Instructions to follow: The answer must be an exact reprint of the lines from the one with "Where should I click to: Open" through the final line of the data, with no pictures included.

Items from a data source:
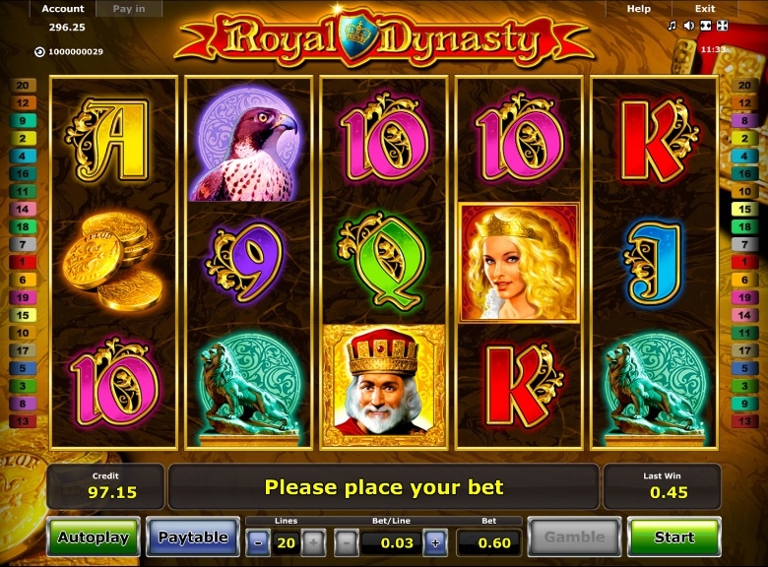768x567 pixels.
Task: Click the widescreen stretch mode icon
Action: (x=706, y=26)
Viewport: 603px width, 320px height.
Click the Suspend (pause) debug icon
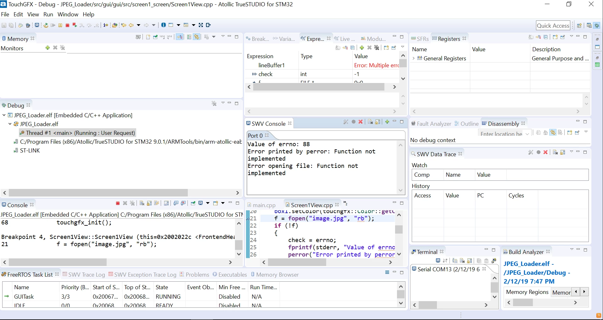(x=60, y=25)
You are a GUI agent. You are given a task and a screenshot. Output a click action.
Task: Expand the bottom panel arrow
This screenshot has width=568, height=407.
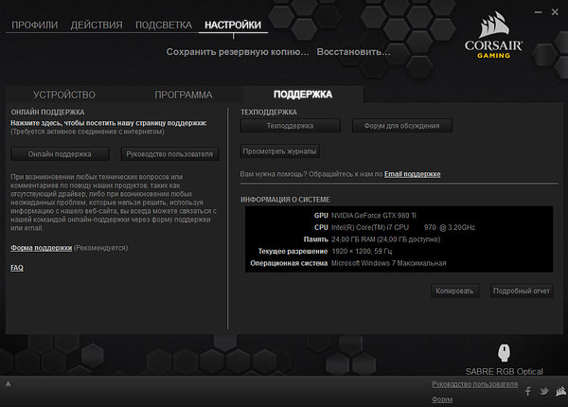tap(8, 383)
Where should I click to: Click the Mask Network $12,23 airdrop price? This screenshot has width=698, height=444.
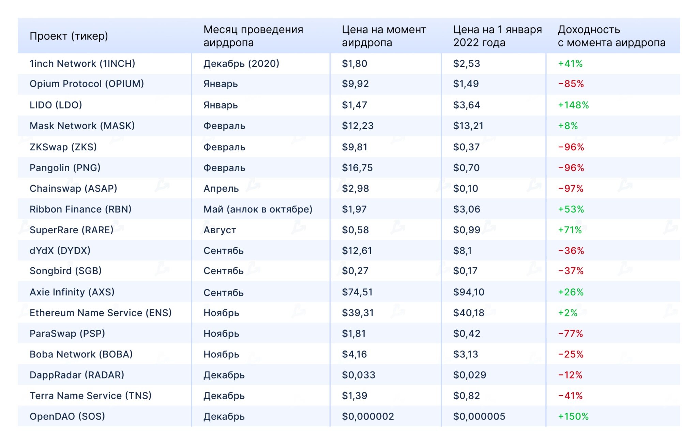358,126
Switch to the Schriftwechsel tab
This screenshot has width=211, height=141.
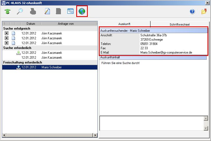(179, 24)
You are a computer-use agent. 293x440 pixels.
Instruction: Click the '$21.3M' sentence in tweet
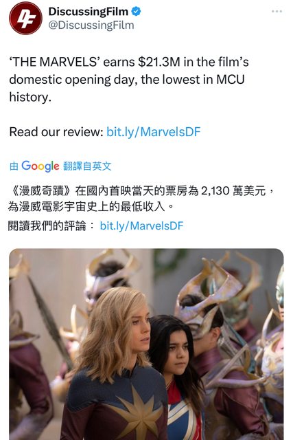point(129,80)
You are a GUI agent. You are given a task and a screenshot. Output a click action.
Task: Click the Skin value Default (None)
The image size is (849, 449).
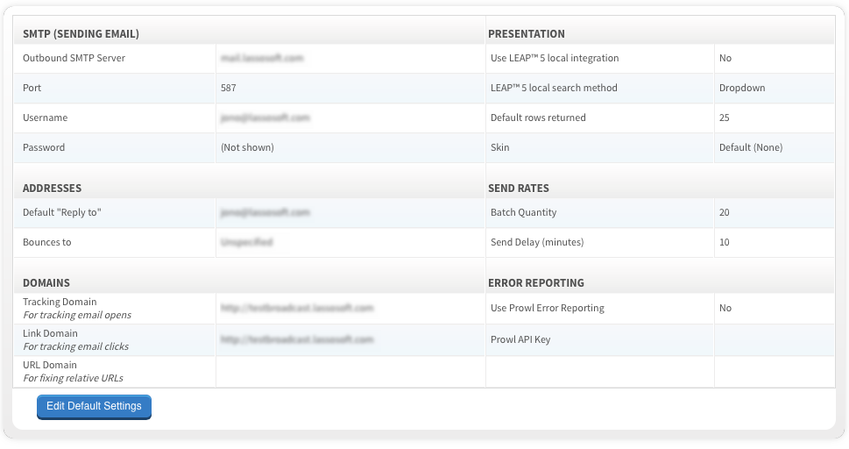point(751,147)
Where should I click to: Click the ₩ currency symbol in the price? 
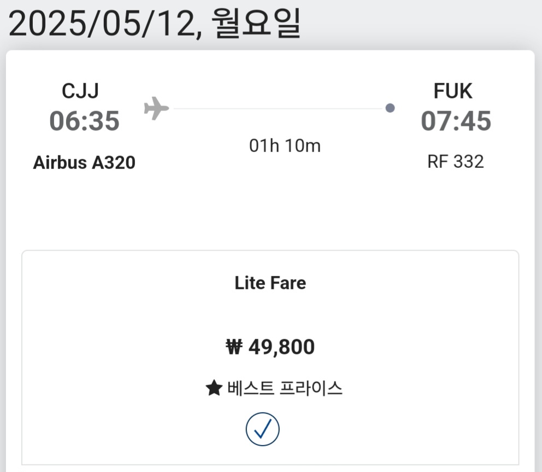[234, 347]
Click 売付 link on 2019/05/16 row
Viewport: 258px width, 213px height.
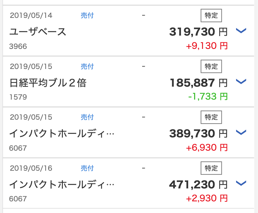coord(87,168)
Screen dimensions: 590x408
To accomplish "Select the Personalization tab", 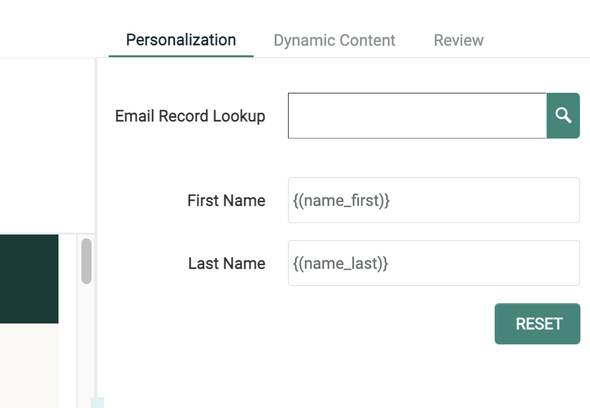I will pos(181,40).
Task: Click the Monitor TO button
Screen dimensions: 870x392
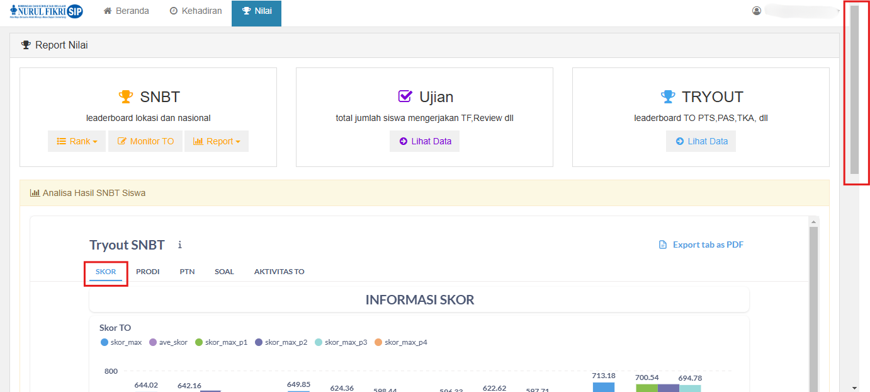Action: coord(145,141)
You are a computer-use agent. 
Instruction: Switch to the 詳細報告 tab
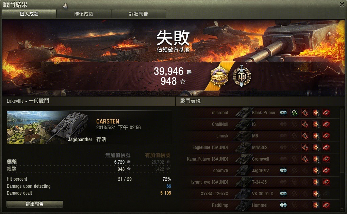pyautogui.click(x=138, y=14)
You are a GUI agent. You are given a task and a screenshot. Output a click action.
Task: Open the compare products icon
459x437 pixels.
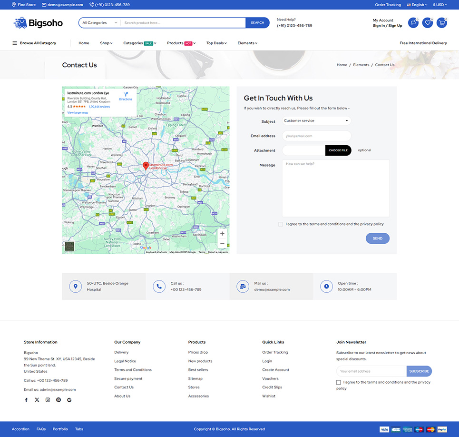(414, 22)
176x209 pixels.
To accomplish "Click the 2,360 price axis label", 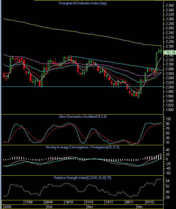I will click(x=169, y=6).
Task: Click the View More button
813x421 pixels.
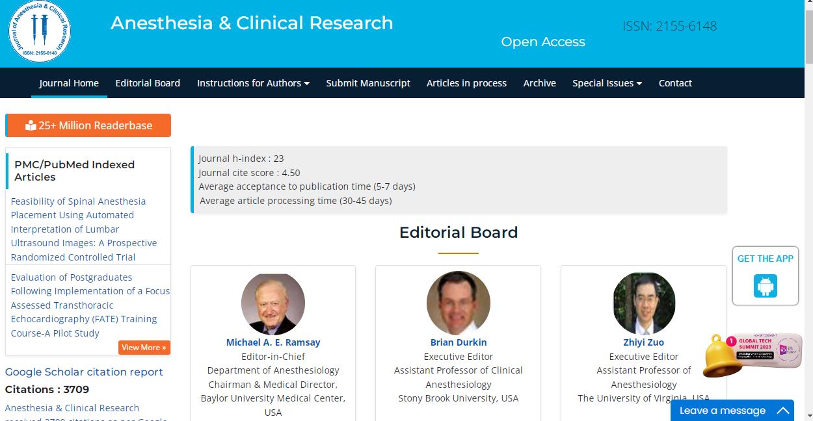Action: coord(144,348)
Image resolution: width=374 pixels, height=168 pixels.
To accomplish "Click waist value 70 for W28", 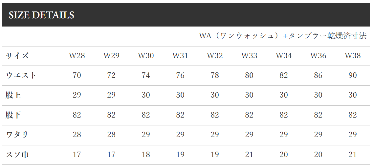I will pyautogui.click(x=77, y=75).
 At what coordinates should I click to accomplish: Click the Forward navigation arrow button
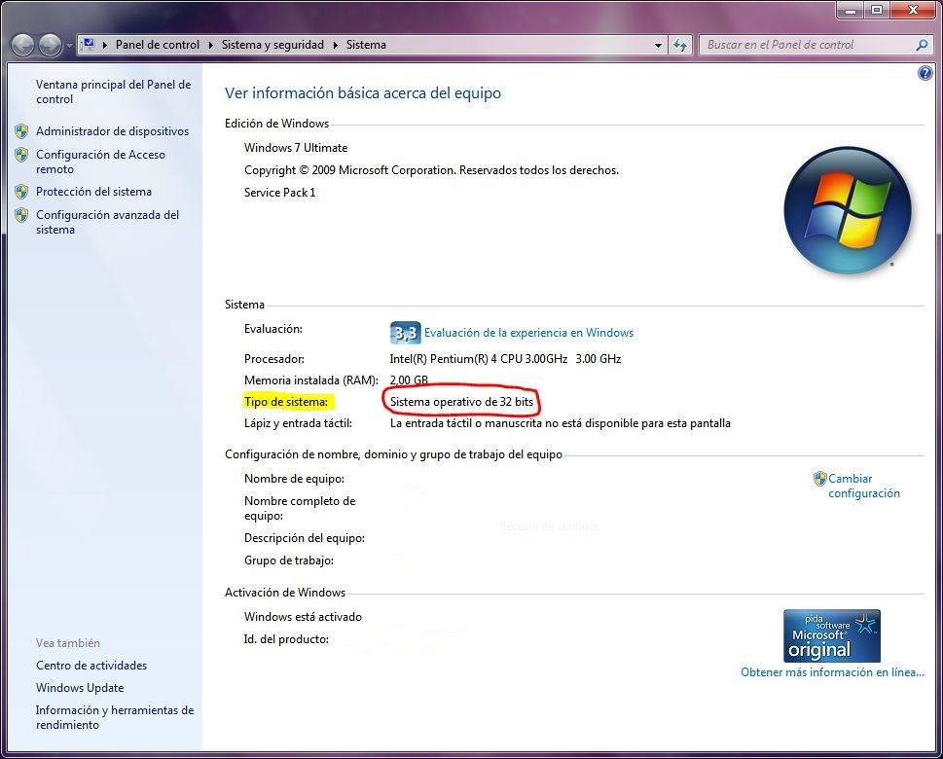click(x=50, y=45)
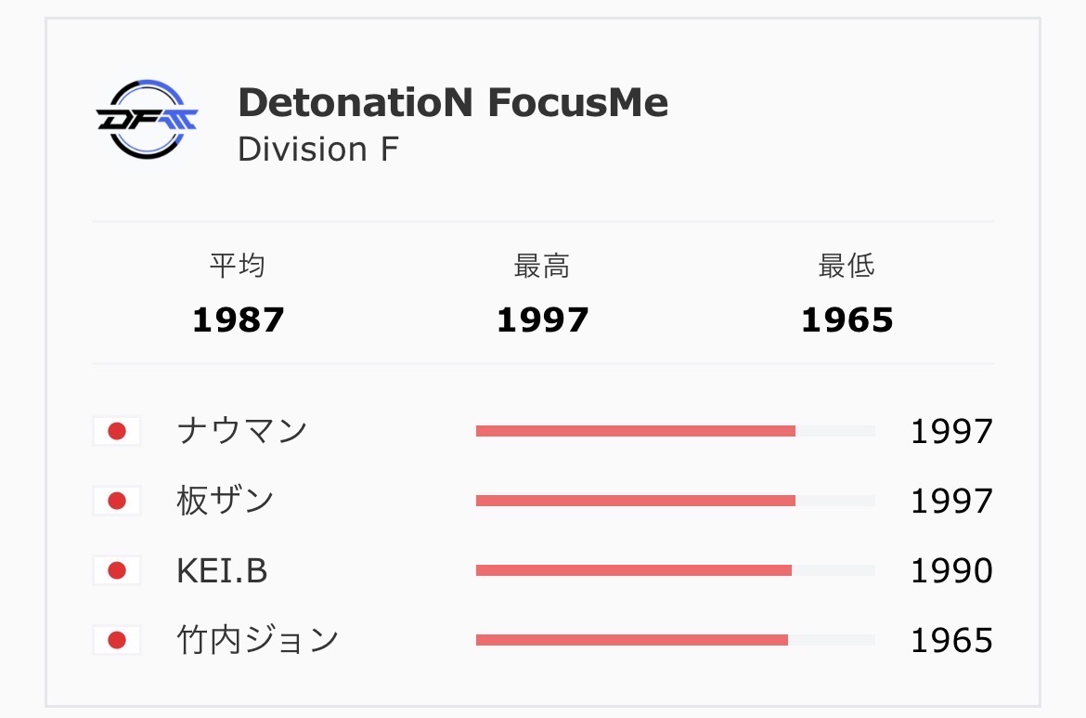Viewport: 1086px width, 718px height.
Task: Click 竹内ジョン's rating number 1965
Action: click(951, 640)
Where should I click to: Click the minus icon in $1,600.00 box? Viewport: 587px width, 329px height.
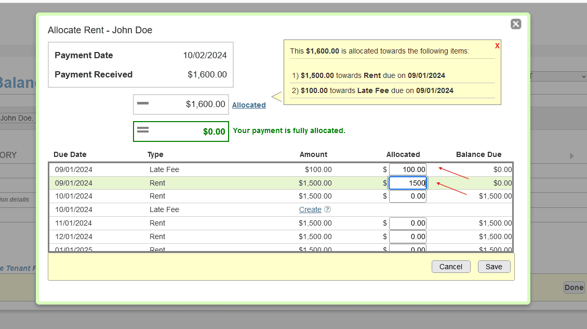[143, 104]
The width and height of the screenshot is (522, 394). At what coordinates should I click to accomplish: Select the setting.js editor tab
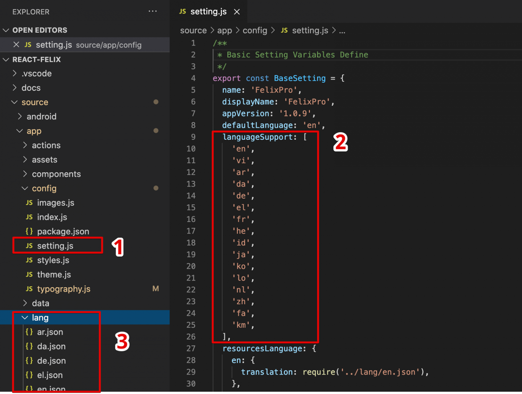point(208,12)
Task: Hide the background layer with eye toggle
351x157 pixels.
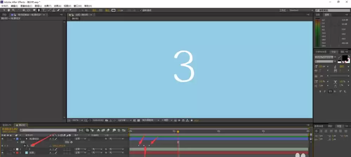Action: point(2,153)
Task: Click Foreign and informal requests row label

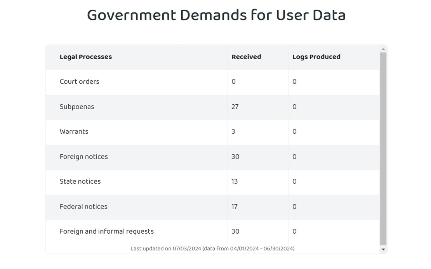Action: coord(107,231)
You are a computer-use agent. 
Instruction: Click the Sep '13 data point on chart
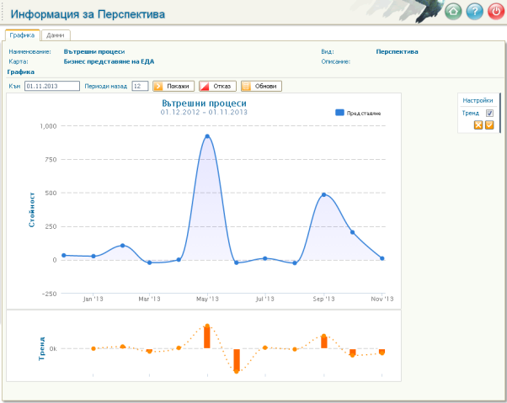(323, 194)
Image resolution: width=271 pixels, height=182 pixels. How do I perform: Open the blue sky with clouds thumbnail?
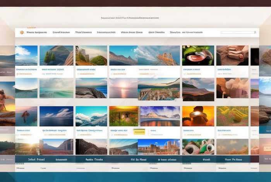pos(26,55)
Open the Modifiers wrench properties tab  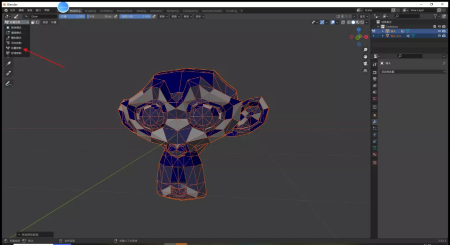tap(375, 122)
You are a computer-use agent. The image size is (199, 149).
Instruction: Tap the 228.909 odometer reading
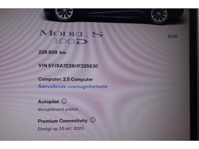(48, 52)
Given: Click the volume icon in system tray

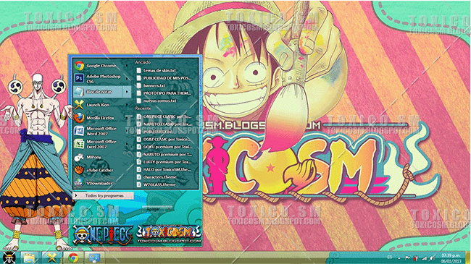Looking at the screenshot, I should pos(432,258).

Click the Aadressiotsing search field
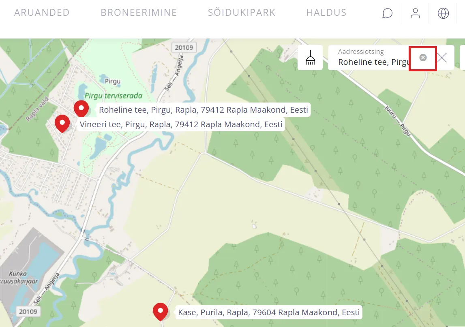pos(373,58)
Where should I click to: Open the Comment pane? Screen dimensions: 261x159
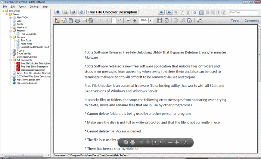coord(251,21)
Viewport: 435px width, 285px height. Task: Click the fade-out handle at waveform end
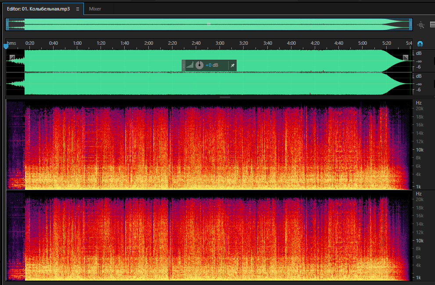[406, 58]
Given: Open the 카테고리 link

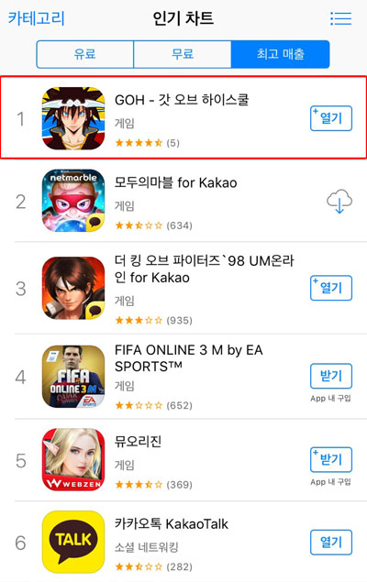Looking at the screenshot, I should point(37,18).
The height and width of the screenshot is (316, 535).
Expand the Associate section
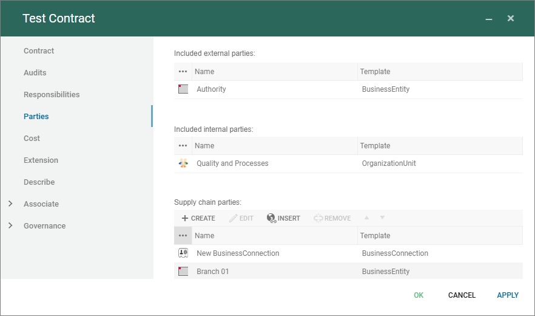10,204
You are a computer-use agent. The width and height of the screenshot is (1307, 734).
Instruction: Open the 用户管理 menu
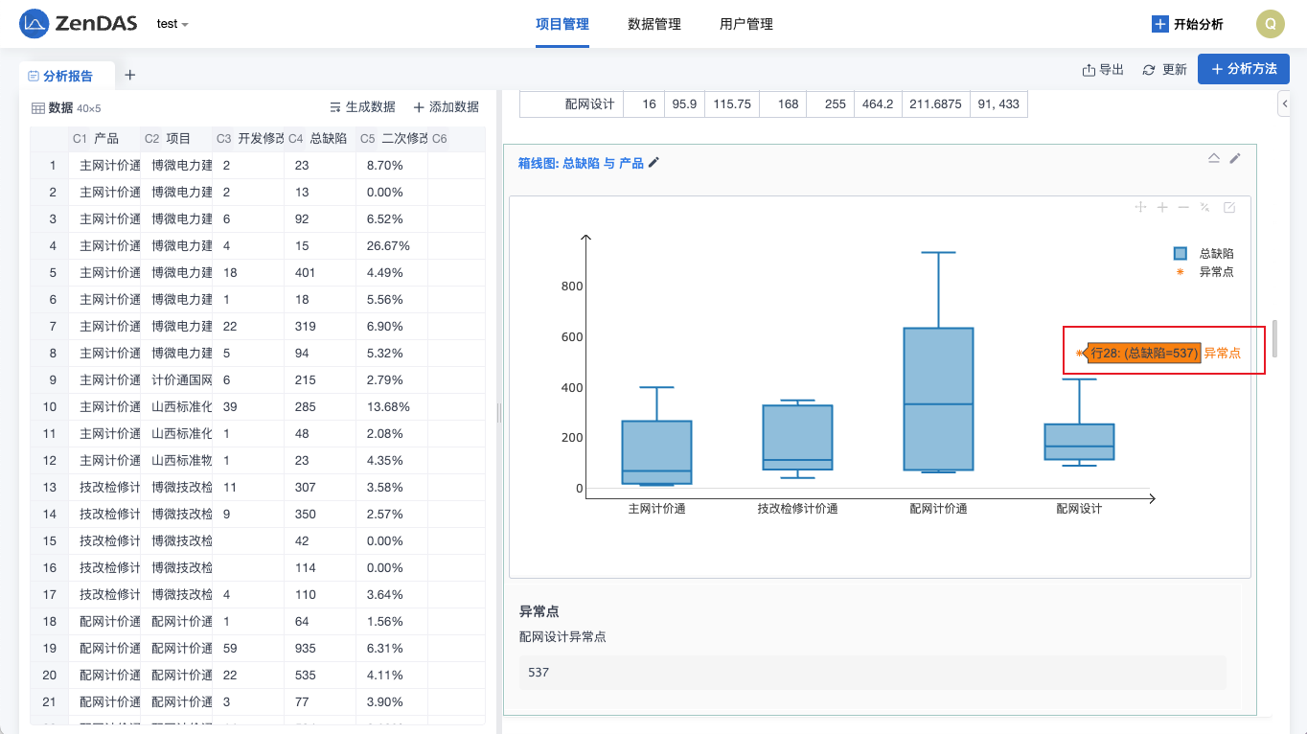(745, 24)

Problem solution:
Where should I click to: Open the Comment pane? Screen dimensions: 261x159
coord(251,21)
Viewport: 435px width, 285px height. Task: Click the fade-out handle at waveform end
[406, 58]
Given: Open the 카테고리 link

Looking at the screenshot, I should point(37,18).
The height and width of the screenshot is (316, 535).
Expand the Associate section
10,204
You are a computer-use agent. The width and height of the screenshot is (1307, 734).
Instruction: Open the 用户管理 menu
(745, 24)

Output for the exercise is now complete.